__PROBLEM DETAILS__. Each line in the records below, from the one that contains "ATAJO (144, 661)" to the one that contains "سایر حوزه ها (498, 62)", should be reproduced exactly, the first and last included.
*** Opening TASK INPUTS ***
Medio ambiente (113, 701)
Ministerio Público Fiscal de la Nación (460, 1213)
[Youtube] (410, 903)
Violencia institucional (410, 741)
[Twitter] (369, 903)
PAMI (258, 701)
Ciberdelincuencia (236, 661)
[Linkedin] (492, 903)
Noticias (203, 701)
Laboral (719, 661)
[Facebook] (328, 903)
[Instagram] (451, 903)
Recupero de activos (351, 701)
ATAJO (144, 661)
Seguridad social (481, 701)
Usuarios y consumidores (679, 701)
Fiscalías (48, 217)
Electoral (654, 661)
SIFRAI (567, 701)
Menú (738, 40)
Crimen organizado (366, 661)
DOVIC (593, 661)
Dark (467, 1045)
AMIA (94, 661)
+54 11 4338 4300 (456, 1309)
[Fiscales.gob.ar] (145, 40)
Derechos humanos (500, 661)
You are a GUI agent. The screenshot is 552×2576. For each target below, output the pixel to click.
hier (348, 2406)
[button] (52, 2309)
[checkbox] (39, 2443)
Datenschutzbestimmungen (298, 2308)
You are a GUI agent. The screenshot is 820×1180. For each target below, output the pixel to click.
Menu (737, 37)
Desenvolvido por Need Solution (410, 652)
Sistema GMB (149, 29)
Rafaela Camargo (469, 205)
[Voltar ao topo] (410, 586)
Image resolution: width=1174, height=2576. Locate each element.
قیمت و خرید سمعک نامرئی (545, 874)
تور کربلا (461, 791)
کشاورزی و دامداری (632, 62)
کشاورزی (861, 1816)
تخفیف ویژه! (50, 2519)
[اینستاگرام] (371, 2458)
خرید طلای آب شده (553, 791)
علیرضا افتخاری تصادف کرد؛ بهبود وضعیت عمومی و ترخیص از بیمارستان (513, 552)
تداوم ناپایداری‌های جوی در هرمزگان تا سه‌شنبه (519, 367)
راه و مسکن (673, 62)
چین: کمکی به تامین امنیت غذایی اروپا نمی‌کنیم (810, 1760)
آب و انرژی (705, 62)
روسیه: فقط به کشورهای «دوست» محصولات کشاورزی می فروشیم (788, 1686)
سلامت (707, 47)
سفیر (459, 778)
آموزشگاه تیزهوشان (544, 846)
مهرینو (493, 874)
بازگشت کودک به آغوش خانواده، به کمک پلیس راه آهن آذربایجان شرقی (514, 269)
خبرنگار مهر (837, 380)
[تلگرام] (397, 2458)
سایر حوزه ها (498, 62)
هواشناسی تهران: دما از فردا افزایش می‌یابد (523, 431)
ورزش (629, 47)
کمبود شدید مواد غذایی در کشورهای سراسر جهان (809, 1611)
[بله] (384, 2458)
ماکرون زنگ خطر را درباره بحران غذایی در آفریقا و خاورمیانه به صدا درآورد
*** Closing TASK INPUTS ***
__TASK RESPONSE__.
ATAJO (144, 661)
Seguridad social (481, 701)
Usuarios y consumidores (679, 701)
Fiscalías (48, 217)
Electoral (654, 661)
SIFRAI (567, 701)
Menú (738, 40)
Crimen organizado (366, 661)
DOVIC (593, 661)
Dark (467, 1045)
AMIA (94, 661)
+54 11 4338 4300 (456, 1309)
[Fiscales.gob.ar] (145, 40)
Derechos humanos (500, 661)
You are a GUI agent. The screenshot is 552×2576. For each target below, output the pixel to click.
hier (348, 2406)
[button] (52, 2309)
[checkbox] (39, 2443)
Datenschutzbestimmungen (298, 2308)
You are a GUI agent. The screenshot is 820×1180. For each target below, output the pixel to click.
Menu (737, 37)
Desenvolvido por Need Solution (410, 652)
Sistema GMB (149, 29)
Rafaela Camargo (469, 205)
[Voltar ao topo] (410, 586)
Image resolution: width=1174, height=2576. Locate each element.
قیمت و خرید سمعک نامرئی (545, 874)
تور کربلا (461, 791)
کشاورزی و دامداری (632, 62)
کشاورزی (861, 1816)
تخفیف ویژه! (50, 2519)
[اینستاگرام] (371, 2458)
خرید طلای آب شده (553, 791)
علیرضا افتخاری تصادف کرد؛ بهبود وضعیت عمومی و ترخیص از بیمارستان (513, 552)
تداوم ناپایداری‌های جوی در هرمزگان تا سه‌شنبه (519, 367)
راه و مسکن (673, 62)
چین: کمکی به تامین امنیت غذایی اروپا نمی‌کنیم (810, 1760)
آب و انرژی (705, 62)
روسیه: فقط به کشورهای «دوست» محصولات کشاورزی می فروشیم (788, 1686)
سلامت (707, 47)
سفیر (459, 778)
آموزشگاه تیزهوشان (544, 846)
مهرینو (493, 874)
بازگشت کودک به آغوش خانواده، به کمک پلیس راه آهن آذربایجان شرقی (514, 269)
خبرنگار مهر (837, 380)
[تلگرام] (397, 2458)
سایر حوزه ها (498, 62)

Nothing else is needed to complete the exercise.